What’s more intriguing to me than Peyton Manning’s numbing fingers is Denver’s Head Coach – Quarterback relationship. The logic behind hiring Gary Kubiak was sound: the Broncos had a deteriorating Quarterback who fallen off a cliff during the second half of 2014 and a promising young running back in C.J. Anderson; the goal, to save the miles on Peyton’s arm for the moments that matter most. It only took two weeks to expose this strategy as impractical if not downright inapplicable for Denver’s personnel.
The Broncos flatly don’t have an offensive line good enough to operate a run-first scheme. Through two weeks, the Broncos have rushed the ball 47 times for 130 yards – an absolutely BRUTAL 2.77 yards/carry. After another very slow start, Manning and the offense both raised their efficiency once they started running more passes out of shotgun, eventually moving to a replica of the no-huddle Peyton Manning offenses of old. Manning ended the game with 45 passing attempts.
Denver’s saving grace in the game was that the Chiefs passing attack was even more ineffective. Alex Smith had one of the worst games of his career, registered a QBR of 7.4 out of a possible 100, per ESPN.com. Unlike the Broncos, however, the Chiefs were able to find some success running the ball. Jamaal Charles carried 21 times for 125 yards, a nice 6 yards/carry average. The difference for the Chiefs is that they have both Jamaal Charles and a good offensive line – good enough to execute an effective rushing gameplan against one of the NFL’s best defenses.
And HOOOOOOOLY crap does this Denver Broncos defense look great. In back to back weeks, they have forced turnovers and kept two good offenses at bay and were the difference in the game. This is not to say that the Chiefs failed in all offensive aspects. Their running game is terrific and it was again last night. Even against a stout front seven, they were able to pick up big chunks of yardage. But as long as Alex Smith is your quarterback, the ‘Alex Smith Question’ is going to rear its ugly head in moments like these: is this a guy who can move the ball through the air against good defenses when you need him to the most? Had Alex Smith simply been his typical, league-average self last night, the Chiefs probably walk away with the victory.
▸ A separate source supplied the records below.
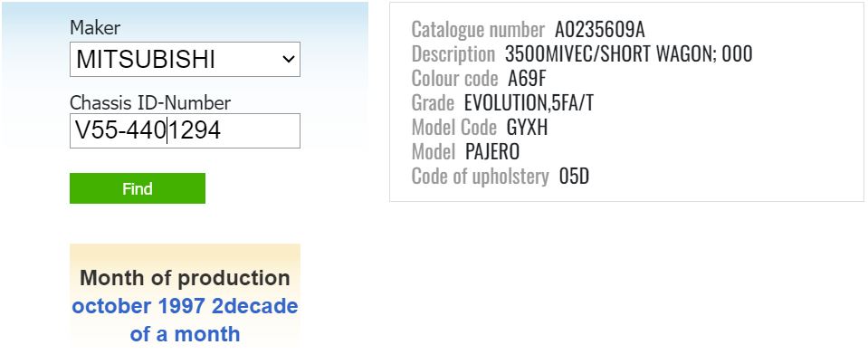
Task: Click the grade value EVOLUTION,5FA/T
Action: pos(529,102)
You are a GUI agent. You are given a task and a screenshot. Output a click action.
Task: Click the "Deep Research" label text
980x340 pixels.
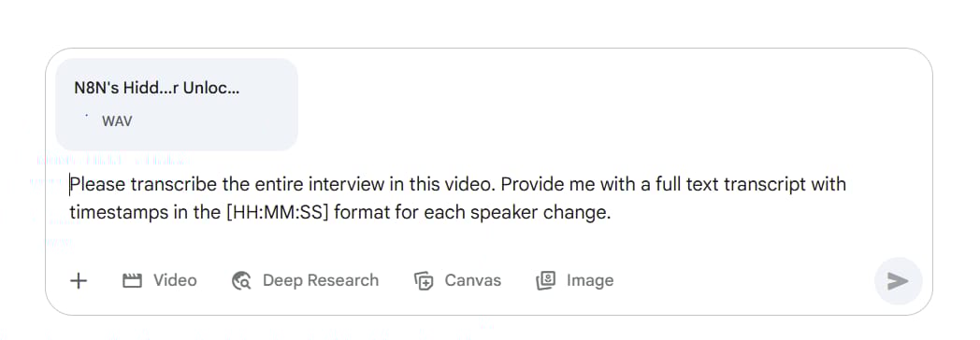pyautogui.click(x=321, y=281)
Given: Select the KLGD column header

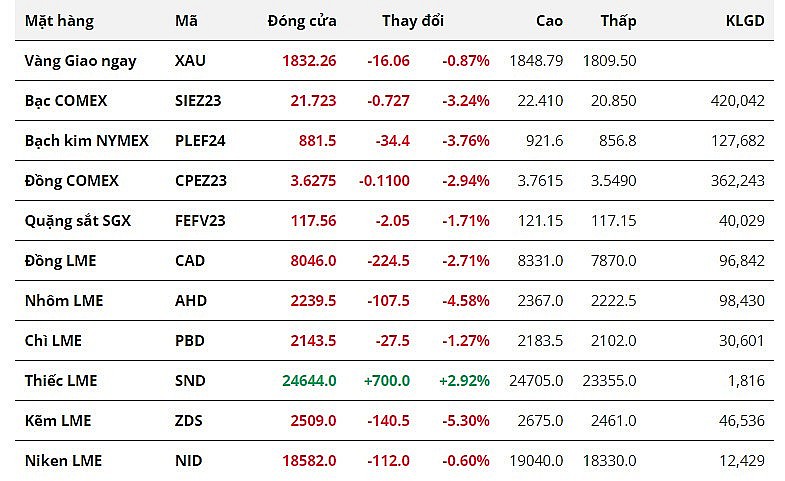Looking at the screenshot, I should coord(744,20).
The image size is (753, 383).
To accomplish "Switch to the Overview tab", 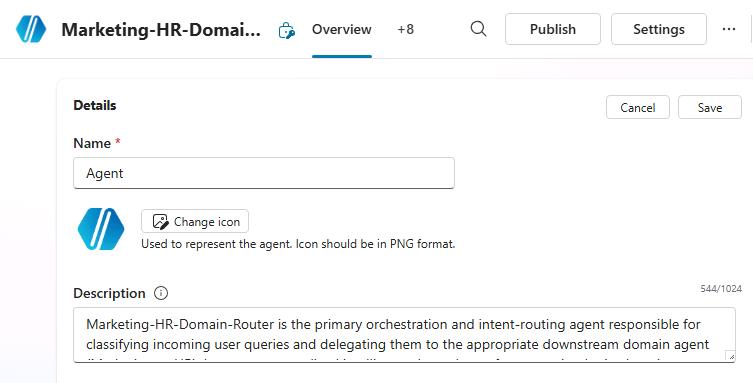I will coord(341,29).

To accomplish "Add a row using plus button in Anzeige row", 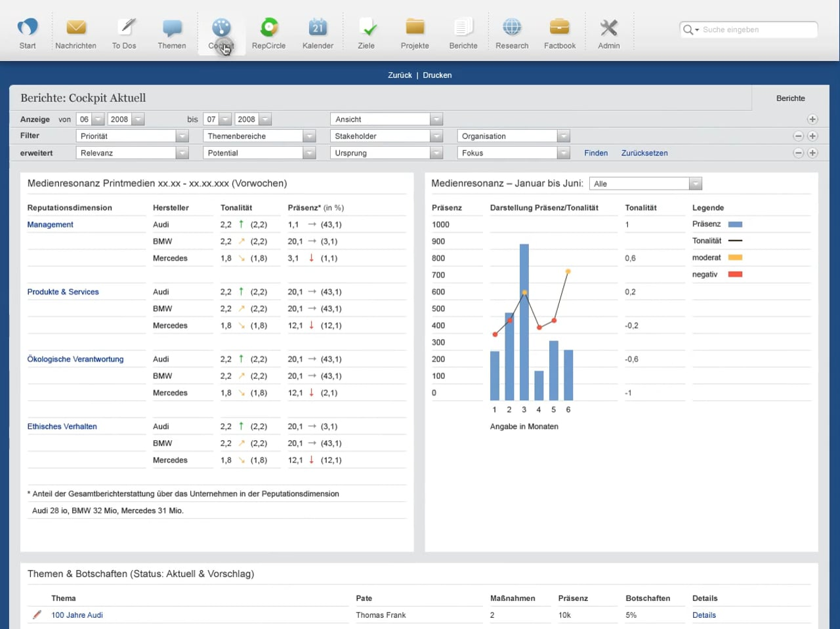I will tap(812, 119).
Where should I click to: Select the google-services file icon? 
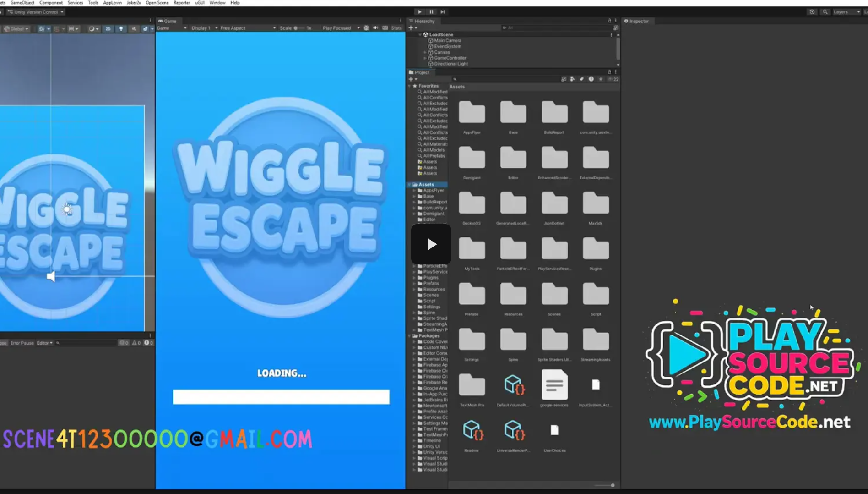tap(554, 385)
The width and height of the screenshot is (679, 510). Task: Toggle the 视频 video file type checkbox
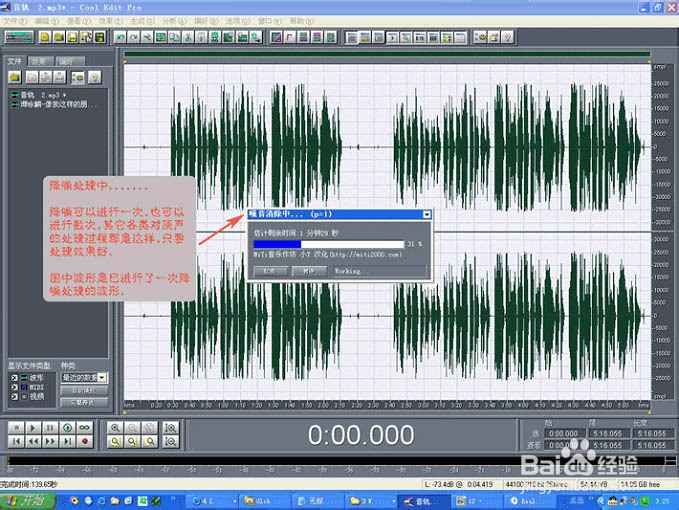coord(14,397)
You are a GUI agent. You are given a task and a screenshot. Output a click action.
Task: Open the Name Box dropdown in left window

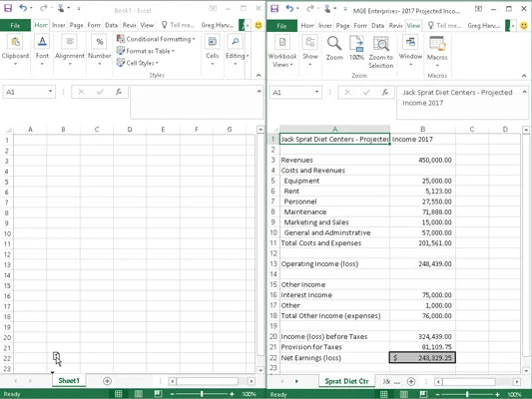pos(50,91)
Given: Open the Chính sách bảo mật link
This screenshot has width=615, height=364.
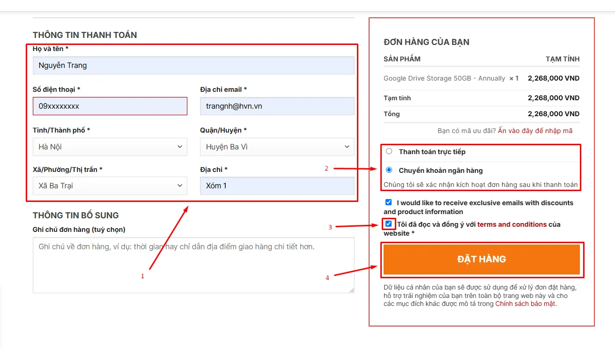Looking at the screenshot, I should 525,304.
We saw the Chiefs fail to close out a winnable game at Arrowhead against a team that struggled to move the ball for much of the game. We saw Denver’s defense ride a dominant performance to a win again. What we did not see is one team clearly establish supremacy over the other.
I was struck as I watched by how similar these two teams are. They are both teams with potentially dominant defenses and offenses who both recognize the limitations of their Quarterbacks and really want to run the ball. I must admit that despite last night’s outcome, the Chiefs look like the better, more balanced unit so far. They lost last night because Peyton Manning did just enough to put together scoring drives when the Broncos needed him to.
And that will be the recurring theme that will decide the AFC West this year: Can Peyton Manning do just enough to be dragged, kicking and screaming, to wins by an elite defense? It is no secret that Manning is very conscious of his legacy. He is desperate for another ring to validate the one he already has. Manning has spent his entire career re-writing record books on underwhelming teams, asking his defense to do just enough to give him a chance in big games. It’s an odd twist of fate that he will spend this season sitting uncomfortably in the Last Chance Saloon with the shoe on the other foot.